How Did a Year Go By So Fast?

Today marks the anniversary of my and Kris’ arrival in South Korea. When we first touched down in South Korea, were led into an unmarked black van, and sped on our way to Dongtan for the very first time, we still had little idea what we were in for. There are many things that I thought would be different. There are many things that are as I had expected them. As I begin to wrap up my first year-long contract, I have caught myself reflecting on the children I teach, who I was then compared to who I am now, and what I plan to do from now.
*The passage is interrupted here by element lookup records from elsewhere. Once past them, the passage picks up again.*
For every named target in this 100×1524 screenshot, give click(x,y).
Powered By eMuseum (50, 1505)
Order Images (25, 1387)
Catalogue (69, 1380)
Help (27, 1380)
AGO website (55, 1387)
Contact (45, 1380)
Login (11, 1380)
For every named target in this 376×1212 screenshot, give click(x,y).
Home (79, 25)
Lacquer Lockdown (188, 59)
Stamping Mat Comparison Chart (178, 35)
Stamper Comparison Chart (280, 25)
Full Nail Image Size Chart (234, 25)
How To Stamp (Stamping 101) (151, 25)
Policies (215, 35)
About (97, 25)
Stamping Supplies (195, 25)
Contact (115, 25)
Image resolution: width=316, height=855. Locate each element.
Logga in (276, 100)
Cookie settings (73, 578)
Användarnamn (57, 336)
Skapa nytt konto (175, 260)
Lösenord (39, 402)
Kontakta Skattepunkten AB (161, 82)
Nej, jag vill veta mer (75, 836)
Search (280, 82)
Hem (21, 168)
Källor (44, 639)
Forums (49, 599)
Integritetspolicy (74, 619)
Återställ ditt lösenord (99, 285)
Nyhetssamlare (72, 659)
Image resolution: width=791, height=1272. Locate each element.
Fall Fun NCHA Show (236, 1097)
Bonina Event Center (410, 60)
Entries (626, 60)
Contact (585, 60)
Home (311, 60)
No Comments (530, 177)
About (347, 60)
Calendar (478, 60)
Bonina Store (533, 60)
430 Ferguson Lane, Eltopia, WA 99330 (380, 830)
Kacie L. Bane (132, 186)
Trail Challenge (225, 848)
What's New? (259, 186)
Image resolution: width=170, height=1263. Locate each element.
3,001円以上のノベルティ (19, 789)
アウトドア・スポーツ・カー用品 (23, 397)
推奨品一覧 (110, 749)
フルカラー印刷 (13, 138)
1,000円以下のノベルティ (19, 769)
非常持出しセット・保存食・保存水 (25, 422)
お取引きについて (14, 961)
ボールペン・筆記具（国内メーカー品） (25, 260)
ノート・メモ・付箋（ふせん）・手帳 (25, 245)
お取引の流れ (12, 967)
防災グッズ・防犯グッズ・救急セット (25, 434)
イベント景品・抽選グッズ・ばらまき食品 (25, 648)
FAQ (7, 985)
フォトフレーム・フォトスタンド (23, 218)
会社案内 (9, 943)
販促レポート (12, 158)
The first place of obvious change has been in the kindergarten children I teach. I began the year with three bright-eyed, ill-disciplined young rapscallions. Throughout the course of the year, the class has grown to five. Sadly this was not done by mitosis or any other interesting manner. I simply picked up two more children along the way. Whilst they may be more well-versed in English, it is more debatable whether they are actually prepared for their elementary classes. They may be able to speak the language that is used throughout a large portion of the world, but that will not help them in their entirely Korean instruction. Let’s just hope that they can sit still long enough that their Korean teachers do not seek to make an example of them. I have grown fond of them, and I wish them the best in life.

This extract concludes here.